*** Opening of Document section ***
51 JFK Parkway, Short Hills, NJ 07078
Healthcare Defense Glossary

FDA Form 483

FDA Form 483 is the inspectional observations document an FDA investigator issues to a facility at the conclusion of an inspection. The Form 483 lists conditions the investigator observed that may violate the Federal Food, Drug, and Cosmetic Act or related regulations. It is not a final FDA determination of violation, but it carries significant weight and frequently precedes a Warning Letter, a consent decree, or other enforcement action. The recipient typically has 15 business days to respond in writing with corrective actions.

How an FDA Form 483 works

FDA investigators conduct facility inspections under section 704 of the Federal Food, Drug, and Cosmetic Act. At the close of the inspection, the investigator issues a Form 483 listing observed conditions. The recipient may discuss the observations with the investigator at the closeout meeting and provide preliminary written or verbal responses. The formal written response is due within 15 business days and is the recipient's first chance to address each observation with specificity: the corrective action taken, the corrective action planned, the implementation timeline, and the supporting documentation.
*** Close of Document section ***
Activity list
a) Print the stretch of the FDA Form 483 entry from "FDA Form 483 is" through "with corrective actions.".
b) Answer these questions about the FDA Form 483 entry:
(i) Under which section of the Federal Food, Drug, and Cosmetic Act do FDA investigators conduct facility inspections?
(ii) Within how many business days is the formal written response due?
(iii) What does the entry say a Form 483 frequently precedes?
*** Opening of Records ***
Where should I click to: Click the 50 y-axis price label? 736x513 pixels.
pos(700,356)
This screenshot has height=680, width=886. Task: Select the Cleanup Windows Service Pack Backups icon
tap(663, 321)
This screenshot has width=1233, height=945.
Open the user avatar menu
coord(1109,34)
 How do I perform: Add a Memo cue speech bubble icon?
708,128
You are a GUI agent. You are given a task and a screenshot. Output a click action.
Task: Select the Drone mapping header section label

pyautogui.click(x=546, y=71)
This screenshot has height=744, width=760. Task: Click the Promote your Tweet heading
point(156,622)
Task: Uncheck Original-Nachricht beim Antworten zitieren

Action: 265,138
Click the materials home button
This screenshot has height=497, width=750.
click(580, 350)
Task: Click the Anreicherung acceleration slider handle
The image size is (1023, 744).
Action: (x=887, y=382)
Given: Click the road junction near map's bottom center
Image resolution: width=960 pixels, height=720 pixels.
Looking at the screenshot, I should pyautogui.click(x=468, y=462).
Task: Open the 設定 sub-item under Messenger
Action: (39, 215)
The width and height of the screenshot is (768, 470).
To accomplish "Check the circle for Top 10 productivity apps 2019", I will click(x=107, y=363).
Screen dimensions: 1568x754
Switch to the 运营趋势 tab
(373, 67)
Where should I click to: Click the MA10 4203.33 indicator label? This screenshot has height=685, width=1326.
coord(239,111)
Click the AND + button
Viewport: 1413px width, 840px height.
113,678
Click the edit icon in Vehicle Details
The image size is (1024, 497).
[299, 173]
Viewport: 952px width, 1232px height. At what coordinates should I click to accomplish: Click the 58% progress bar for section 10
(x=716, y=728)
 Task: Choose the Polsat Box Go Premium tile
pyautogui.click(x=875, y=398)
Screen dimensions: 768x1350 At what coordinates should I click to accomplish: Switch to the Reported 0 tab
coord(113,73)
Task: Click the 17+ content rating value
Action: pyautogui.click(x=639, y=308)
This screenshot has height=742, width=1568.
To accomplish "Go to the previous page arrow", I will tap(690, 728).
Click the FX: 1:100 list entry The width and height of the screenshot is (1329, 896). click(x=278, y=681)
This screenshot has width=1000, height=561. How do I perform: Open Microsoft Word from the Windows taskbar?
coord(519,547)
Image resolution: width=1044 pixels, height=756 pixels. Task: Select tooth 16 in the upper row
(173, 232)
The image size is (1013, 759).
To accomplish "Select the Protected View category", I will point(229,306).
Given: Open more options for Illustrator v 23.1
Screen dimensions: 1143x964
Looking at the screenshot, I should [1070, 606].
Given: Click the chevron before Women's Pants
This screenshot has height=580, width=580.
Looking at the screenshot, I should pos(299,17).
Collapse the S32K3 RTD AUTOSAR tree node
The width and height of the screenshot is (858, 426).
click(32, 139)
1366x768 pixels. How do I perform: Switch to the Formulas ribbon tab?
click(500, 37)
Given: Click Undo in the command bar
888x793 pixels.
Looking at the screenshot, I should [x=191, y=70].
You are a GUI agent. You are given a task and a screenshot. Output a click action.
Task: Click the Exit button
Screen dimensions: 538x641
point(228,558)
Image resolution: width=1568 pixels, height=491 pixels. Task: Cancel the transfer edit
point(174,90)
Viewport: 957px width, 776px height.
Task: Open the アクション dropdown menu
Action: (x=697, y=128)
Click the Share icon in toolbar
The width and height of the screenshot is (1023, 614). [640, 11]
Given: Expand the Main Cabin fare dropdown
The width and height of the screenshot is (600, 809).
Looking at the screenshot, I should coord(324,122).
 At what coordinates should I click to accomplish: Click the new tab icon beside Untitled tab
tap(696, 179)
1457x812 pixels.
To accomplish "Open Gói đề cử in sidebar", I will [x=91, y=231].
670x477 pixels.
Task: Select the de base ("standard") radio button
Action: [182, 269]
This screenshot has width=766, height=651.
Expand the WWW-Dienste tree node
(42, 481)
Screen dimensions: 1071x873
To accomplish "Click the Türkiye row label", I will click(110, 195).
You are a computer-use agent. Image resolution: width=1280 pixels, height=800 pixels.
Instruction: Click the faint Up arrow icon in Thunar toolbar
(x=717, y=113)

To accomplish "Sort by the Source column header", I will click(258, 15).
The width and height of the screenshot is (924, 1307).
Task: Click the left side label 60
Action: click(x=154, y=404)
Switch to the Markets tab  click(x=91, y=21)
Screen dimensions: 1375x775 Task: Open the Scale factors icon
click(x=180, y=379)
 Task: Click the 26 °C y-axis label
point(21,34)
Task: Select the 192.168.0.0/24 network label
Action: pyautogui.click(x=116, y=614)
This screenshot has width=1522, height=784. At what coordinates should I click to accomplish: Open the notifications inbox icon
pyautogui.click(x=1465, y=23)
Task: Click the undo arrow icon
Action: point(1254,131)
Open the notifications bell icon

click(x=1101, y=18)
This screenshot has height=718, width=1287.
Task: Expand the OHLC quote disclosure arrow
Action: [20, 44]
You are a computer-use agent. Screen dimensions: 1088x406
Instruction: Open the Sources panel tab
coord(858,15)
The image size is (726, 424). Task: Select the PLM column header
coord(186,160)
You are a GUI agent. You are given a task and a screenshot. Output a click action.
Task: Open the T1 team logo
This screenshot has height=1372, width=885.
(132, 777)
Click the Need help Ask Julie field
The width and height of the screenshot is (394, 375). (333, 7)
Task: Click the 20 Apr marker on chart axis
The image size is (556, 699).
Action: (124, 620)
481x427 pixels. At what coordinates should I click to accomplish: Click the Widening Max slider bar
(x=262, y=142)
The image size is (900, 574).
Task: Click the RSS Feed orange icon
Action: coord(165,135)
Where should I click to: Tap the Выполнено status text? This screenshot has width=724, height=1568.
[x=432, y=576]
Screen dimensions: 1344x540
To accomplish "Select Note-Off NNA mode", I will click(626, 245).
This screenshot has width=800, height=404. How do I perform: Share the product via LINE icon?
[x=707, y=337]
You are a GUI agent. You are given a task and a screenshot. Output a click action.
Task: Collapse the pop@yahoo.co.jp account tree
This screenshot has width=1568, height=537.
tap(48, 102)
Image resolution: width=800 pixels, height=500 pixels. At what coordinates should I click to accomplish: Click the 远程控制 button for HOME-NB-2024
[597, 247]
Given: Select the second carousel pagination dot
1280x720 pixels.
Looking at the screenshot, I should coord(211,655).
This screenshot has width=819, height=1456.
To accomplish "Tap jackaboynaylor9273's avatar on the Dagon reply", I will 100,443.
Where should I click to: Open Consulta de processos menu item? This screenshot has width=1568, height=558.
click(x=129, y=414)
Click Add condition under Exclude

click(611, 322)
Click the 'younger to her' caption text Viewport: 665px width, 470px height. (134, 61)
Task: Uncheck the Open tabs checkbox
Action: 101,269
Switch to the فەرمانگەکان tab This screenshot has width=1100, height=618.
*** Close of Records ***
Your written answers
a)
FDA Form 483 is the inspectional observations document an FDA investigator issues to a facility at the conclusion of an inspection. The Form 483 lists conditions the investigator observed that may violate the Federal Food, Drug, and Cosmetic Act or related regulations. It is not a final FDA determination of violation, but it carries significant weight and frequently precedes a Warning Letter, a consent decree, or other enforcement action. The recipient typically has 15 business days to respond in writing with corrective actions.

b)
(i) Section 704
(ii) 15 business days
(iii) A Warning Letter, a consent decree, or other enforcement action